Deployment of Attention on Handshakes.

Understanding the social structures between objects, organizing, and selecting them accordingly, is fundamental to social cognition. We report an example that demonstrates the object association learned from social interactions could impact visual attention. Particularly, when two hands approach each other to perform a handshake, they tend to be attended to as a unit because of the cooperative relationship exhibited in the action: even a cue presented on a non-target hand may facilitate a response to the targets that appear on the non-cued hand (Experiment 1), indicating that attentional shift between two hands was facilitated; furthermore, the response to a target on one hand is significantly impaired by a distractor on the other hand (Experiment 2), implying that it is difficult to selectively confine attention to a single hand. These effects were dependent on the existence of the hands when cue and target appeared (Experiment 3); neither perceptual familiarity, or physical fit can explain all the attention effects (Experiment 4). These results have bearings on the perceptual root of social cognition.

Number representation is influenced by numerical processing level: an ERP study.

The same numerical magnitude can be manifested in different physical notations. However, how the numbers with distinct notations are mentally represented is still unclear. Here, we hypothesized that how the number is mentally represented is influenced by the numerical processing level of the tasks. If the task only needed a low-level processing, the representation would be dependent on the surface forms of the numbers, exhibiting a numerical notation-dependent effect. By contrast, if the task required a deeper magnitude processing, the processing would utilize an abstract numerical format whose effects are notation independent. To test this hypothesis, we manipulated the notation type and the numerical processing level of the tasks. An ERP component N270 was taken to index the mismatch between the internal representation and the probed number. The results showed that N270 was enhanced when the magnitude was mismatched between two numbers. More importantly, under the task requiring a low-level processing (e.g., magnitude comparison), compared with the same notations, the latency of N270 difference wave was delayed by different notations, exhibiting a notation-dependent effect. However, in the task involving a deeper processing (e.g., magnitude addition), the N270 latencies were earlier for probes having distinct notations (Mandarin or Arabic number) than for probes having the same notations as in the addition operation (Mahjong). Moreover, no difference was found on N270 latencies between the two distinct notations but with similar degree of familiarity. Taken together, these results support our hypothesis that the numerical processing level affects the number representation.

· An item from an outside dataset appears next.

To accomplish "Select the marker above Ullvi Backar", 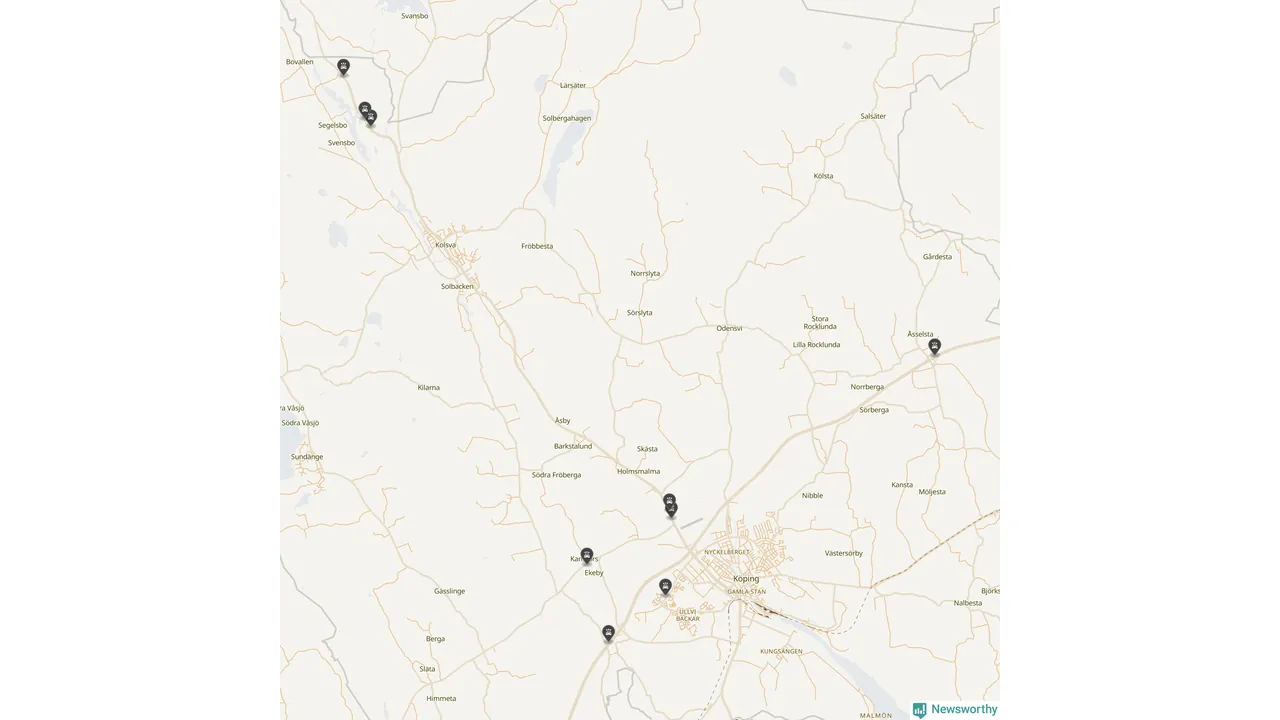I will coord(665,586).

Social attention directs working memory maintenance

Visual working memory (vWM) performance is enhanced when a memorized object is cued after encoding. This so-called retro-cue effect is typically observed with a predictive (80% valid), retrospective cue. The current study examined whether a nonpredictive (50% valid) retro-cue can similarly enhance internal memory representations in cases where the cue conveys social signals. To this end, gaze cues were presented during the retention interval of a change-detection task, which are capable to engender a mutual attentional focus of two individuals towards one location. In line with our prediction, Experiment 1 demonstrated that a polygon presented at the gazed-at location was remembered better than that at both non-gazed and gazed-away locations. Experiments 2 and 3 showed that low-level motion cues did not elicit attentional orienting in a comparable manner as the gaze cue, and these differences in cuing were found to be reliable and independent of memory load. Furthermore, the gaze retro-cue effect disappeared when the face was inverted (Experiment 4). In sum, these results clearly show that sharing the focus of another individual establishes a point of reference from which visual information is restored with priority, suggesting that a gaze retro-cue leads to social attention, thus, modulating vWM maintenance in a reflexive, automatic manner.